Segment Start: Dataset

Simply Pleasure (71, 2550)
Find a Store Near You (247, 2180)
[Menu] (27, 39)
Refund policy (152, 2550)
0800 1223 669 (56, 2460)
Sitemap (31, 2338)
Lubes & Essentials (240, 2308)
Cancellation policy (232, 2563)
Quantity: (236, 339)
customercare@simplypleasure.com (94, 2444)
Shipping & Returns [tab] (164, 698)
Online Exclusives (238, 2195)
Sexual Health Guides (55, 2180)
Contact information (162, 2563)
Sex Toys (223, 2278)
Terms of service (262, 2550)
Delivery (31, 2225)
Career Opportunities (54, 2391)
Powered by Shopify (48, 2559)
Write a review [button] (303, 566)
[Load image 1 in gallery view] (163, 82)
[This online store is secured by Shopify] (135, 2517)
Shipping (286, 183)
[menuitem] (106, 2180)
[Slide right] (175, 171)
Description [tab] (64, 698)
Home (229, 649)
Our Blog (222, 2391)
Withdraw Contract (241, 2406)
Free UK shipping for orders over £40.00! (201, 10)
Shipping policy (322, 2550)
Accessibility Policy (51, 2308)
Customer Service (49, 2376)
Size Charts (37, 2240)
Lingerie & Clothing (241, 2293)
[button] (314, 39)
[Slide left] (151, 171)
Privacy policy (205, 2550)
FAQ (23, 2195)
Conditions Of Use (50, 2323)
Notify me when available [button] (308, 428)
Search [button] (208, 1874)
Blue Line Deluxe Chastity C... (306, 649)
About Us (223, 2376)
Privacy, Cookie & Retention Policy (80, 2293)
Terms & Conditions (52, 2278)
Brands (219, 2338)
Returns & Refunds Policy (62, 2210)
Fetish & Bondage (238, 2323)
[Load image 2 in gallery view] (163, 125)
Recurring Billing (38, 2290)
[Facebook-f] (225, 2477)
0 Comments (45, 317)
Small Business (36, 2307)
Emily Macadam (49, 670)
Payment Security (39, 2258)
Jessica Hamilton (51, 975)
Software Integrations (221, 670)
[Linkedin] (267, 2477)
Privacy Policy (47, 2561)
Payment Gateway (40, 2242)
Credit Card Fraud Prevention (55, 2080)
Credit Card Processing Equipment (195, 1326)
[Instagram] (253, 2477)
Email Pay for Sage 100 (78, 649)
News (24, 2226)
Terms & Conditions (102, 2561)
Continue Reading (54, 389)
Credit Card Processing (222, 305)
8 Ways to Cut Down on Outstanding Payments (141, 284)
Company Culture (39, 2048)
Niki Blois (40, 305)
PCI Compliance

Segment End: Dataset
Segment Start: Dataset

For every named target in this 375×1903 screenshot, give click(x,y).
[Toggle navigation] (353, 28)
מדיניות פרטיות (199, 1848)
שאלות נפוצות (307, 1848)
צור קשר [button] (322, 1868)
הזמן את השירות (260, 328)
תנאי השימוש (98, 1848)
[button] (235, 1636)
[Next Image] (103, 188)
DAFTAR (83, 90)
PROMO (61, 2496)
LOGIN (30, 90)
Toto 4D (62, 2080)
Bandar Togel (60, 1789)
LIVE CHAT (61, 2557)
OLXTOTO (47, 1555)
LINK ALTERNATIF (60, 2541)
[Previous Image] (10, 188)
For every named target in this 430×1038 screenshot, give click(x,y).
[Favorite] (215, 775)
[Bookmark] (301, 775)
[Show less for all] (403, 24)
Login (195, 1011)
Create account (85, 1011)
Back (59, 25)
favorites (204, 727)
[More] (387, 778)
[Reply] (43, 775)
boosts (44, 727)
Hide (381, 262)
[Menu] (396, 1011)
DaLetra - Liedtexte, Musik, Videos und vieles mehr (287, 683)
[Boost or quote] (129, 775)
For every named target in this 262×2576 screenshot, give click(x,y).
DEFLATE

Segment End: Dataset

Looking back over the data above, restate word for word the lines that begin at the line with "הזמן את השירות (260, 328)" and end at the line with "LINK ALTERNATIF (60, 2541)", inclusive.

הזמן את השירות (260, 328)
תנאי השימוש (98, 1848)
[button] (235, 1636)
[Next Image] (103, 188)
DAFTAR (83, 90)
PROMO (61, 2496)
LOGIN (30, 90)
Toto 4D (62, 2080)
Bandar Togel (60, 1789)
LIVE CHAT (61, 2557)
OLXTOTO (47, 1555)
LINK ALTERNATIF (60, 2541)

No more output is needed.